◆ **TASK TO COMPLETE**
Retype the data below without changes, starting at the line that contains "You are a computer-use agent. Viewport: 644px" and ending after the line that contains "pos(1307,24)". Include both of those lines and nothing outside them.

* * * * * * *

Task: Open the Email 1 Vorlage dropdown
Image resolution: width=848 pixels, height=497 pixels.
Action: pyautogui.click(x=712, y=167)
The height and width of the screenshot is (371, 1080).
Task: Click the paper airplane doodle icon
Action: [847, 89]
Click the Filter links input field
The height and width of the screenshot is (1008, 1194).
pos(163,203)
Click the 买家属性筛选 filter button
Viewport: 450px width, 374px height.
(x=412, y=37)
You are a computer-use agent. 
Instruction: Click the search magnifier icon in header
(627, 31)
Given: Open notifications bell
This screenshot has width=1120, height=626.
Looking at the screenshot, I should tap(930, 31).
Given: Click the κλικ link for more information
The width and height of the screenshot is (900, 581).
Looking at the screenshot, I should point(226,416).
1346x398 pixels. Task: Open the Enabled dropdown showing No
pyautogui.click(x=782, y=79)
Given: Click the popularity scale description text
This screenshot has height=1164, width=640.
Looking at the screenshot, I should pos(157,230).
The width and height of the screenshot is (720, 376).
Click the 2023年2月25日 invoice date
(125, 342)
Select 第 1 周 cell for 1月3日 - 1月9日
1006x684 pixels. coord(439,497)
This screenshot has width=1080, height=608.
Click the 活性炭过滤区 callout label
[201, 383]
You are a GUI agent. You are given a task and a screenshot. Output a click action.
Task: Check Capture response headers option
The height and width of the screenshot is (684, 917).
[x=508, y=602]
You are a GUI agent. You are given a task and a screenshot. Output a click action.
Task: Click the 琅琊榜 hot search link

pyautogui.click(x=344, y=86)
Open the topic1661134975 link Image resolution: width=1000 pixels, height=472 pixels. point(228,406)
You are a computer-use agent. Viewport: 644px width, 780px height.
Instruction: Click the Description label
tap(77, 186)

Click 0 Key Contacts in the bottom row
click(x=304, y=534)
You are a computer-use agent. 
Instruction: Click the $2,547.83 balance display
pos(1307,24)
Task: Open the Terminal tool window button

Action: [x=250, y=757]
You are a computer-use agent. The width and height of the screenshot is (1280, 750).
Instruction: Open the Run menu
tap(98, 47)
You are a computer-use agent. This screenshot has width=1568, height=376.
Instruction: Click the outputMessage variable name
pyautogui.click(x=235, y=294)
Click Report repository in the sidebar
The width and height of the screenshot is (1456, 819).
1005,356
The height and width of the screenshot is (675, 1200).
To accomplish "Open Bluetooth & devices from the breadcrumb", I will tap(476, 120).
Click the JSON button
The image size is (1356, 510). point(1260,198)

* * * * * * *

◆ **FINISHED ANSWER**
You are a computer-use agent. Viewport: 644px width, 780px height.
Instruction: Click the Description label
tap(77, 186)

Click 0 Key Contacts in the bottom row
click(x=304, y=534)
You are a computer-use agent. 
Instruction: Click the $2,547.83 balance display
pos(1307,24)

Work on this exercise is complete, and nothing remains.